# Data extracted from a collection
=== Begin Enclosure ===

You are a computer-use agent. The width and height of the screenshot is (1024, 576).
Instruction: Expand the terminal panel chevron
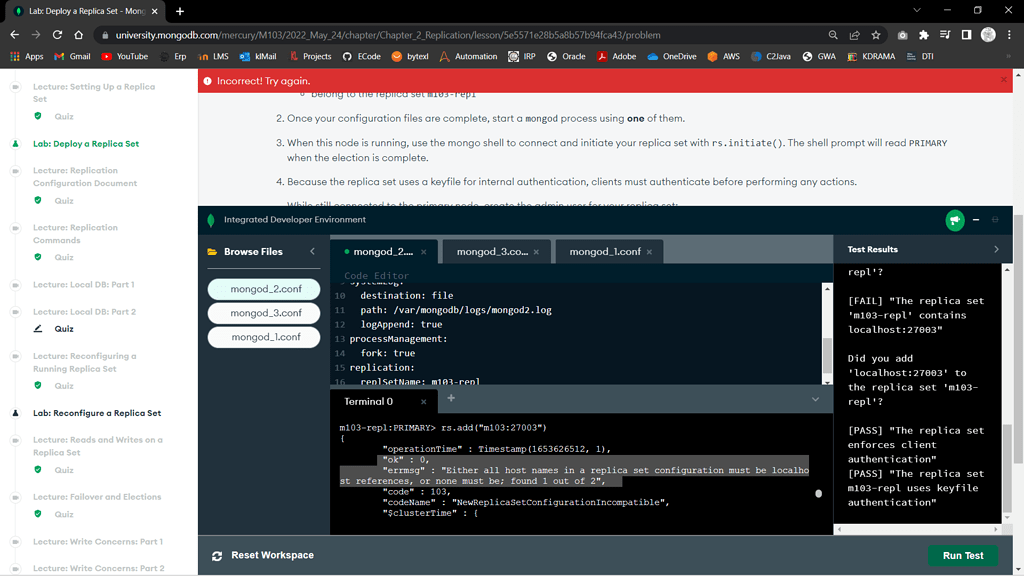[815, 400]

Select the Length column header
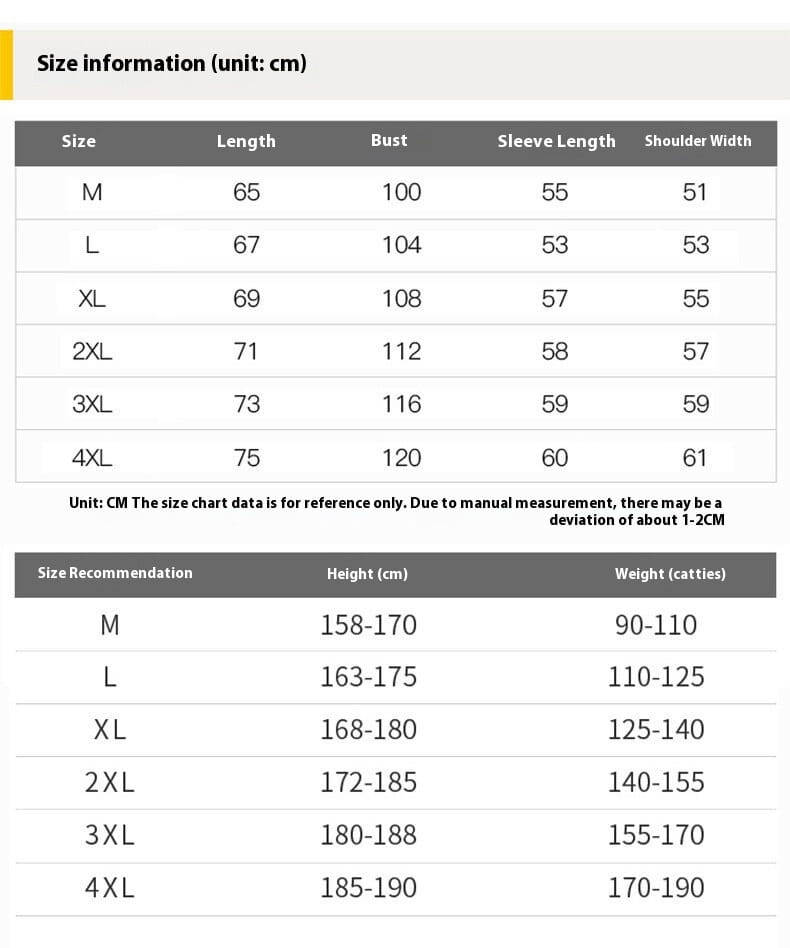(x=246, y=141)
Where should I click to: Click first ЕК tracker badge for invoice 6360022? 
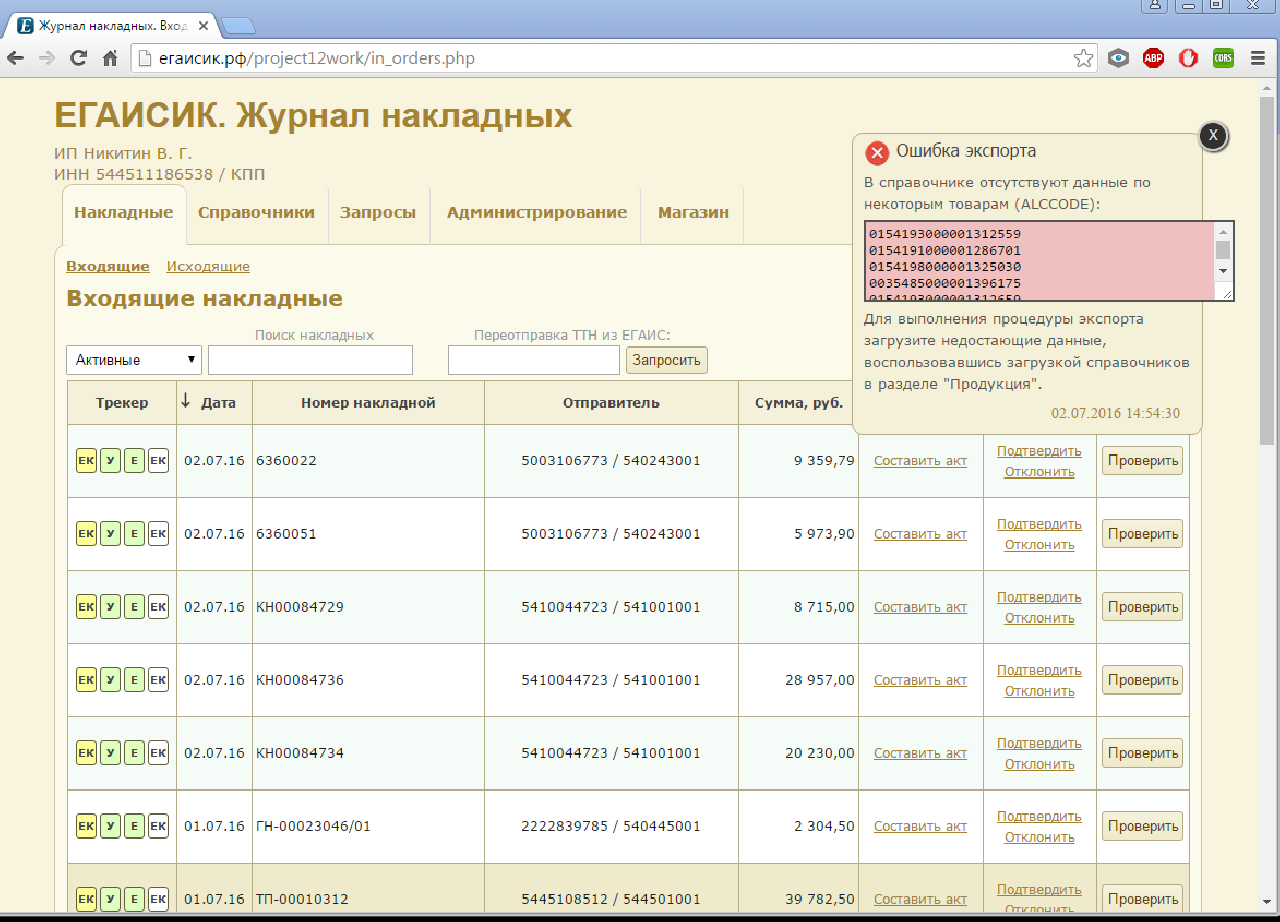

=== End Enclosure ===

# Task directions
Return the records above exactly as written, but without any of the pictures.

# Answer space
You are a computer-use agent. The width and height of the screenshot is (1024, 576).
Instruction: Expand the terminal panel chevron
[815, 400]

Select the Length column header
(x=246, y=141)
Where should I click to: Click first ЕК tracker badge for invoice 6360022? 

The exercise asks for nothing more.